| VID |
21985 |
| Severity |
40 |
| Port |
80, ... |
| Protocol |
TCP |
| Class |
CGI |
| Detailed Description |
The ADOdb library is vulnerable to a remote command execution vulnerability via the 'tmssql.php' script. ADOdb is a PHP & Python database class library to provide more powerful abstractions for performing queries and managing databases. Multiple PHP-based applications using versions of ADOdb prior to 4.70 are vulnerable to remote command execution vulnerability, caused by improper validation of user-supplied input passed to the 'tmssql.php' script.
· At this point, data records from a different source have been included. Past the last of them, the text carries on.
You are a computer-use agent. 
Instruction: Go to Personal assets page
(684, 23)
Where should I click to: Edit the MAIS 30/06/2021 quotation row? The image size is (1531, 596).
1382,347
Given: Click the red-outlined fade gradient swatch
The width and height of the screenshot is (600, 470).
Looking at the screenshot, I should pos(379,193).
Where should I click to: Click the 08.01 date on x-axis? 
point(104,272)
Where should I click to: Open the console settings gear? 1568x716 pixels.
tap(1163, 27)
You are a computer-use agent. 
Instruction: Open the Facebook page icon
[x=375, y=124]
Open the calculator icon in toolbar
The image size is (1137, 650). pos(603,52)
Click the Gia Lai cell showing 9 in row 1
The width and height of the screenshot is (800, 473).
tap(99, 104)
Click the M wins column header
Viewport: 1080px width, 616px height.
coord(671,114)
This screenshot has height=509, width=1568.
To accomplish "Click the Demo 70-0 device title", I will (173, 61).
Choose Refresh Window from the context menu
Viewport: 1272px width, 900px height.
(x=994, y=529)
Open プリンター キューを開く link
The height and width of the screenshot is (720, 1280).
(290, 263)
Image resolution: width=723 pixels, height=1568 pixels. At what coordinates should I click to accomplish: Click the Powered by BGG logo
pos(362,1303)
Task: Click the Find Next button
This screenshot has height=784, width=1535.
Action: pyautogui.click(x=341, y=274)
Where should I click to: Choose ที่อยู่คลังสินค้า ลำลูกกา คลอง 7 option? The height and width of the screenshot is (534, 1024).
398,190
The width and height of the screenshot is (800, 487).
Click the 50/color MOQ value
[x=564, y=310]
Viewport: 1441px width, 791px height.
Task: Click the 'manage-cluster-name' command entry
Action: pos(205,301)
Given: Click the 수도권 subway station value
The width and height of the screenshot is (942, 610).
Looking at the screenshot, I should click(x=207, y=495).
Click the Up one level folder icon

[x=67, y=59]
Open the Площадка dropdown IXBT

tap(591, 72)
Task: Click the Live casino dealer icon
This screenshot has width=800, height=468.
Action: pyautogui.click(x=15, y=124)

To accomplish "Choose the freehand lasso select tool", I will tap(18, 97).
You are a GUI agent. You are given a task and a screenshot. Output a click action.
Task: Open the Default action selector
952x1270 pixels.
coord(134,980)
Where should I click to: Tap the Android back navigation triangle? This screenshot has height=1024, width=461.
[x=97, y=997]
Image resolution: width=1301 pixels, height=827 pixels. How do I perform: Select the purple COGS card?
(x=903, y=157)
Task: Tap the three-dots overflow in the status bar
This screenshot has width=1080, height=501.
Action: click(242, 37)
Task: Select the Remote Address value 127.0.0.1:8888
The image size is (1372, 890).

By sending a specially-crafted HTTP URL request to the 'tmssql.php' script using the 'do' parameter, a remote attacker could obtain sensitive information and execute arbitrary code on the affected system.
* References:
http://secunia.com/advisories/17418/
http://secunia.com/secunia_research/2005-64/advisory/
* Platforms Affected:
ADOdb versions prior to 4.70
Any operating system Any version |
| Recommendation |
Upgrade to the latest version of ADOdb (4.70 or later), available from the ADOdb Project Web page at http://sourceforge.net/project/showfiles.php?group_id=42718 |
| Related URL |
CVE-2006-0147 (CVE) |
| Related URL |
(SecurityFocus) |
| Related URL |
24052 (ISS) |
|